-- Conteúdo dos registros --

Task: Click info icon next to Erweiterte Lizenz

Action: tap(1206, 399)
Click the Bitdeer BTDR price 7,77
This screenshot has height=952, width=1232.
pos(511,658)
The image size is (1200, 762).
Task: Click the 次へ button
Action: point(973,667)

-- Enunciado --
Liste cada linha dos registros em que aparece a palavra "Task", copiando-a por inteiro. Diferencie maiúsculas de minúsculas.

-- Resolução do exercício --
Task: Click info icon next to Erweiterte Lizenz
Task: Click the 次へ button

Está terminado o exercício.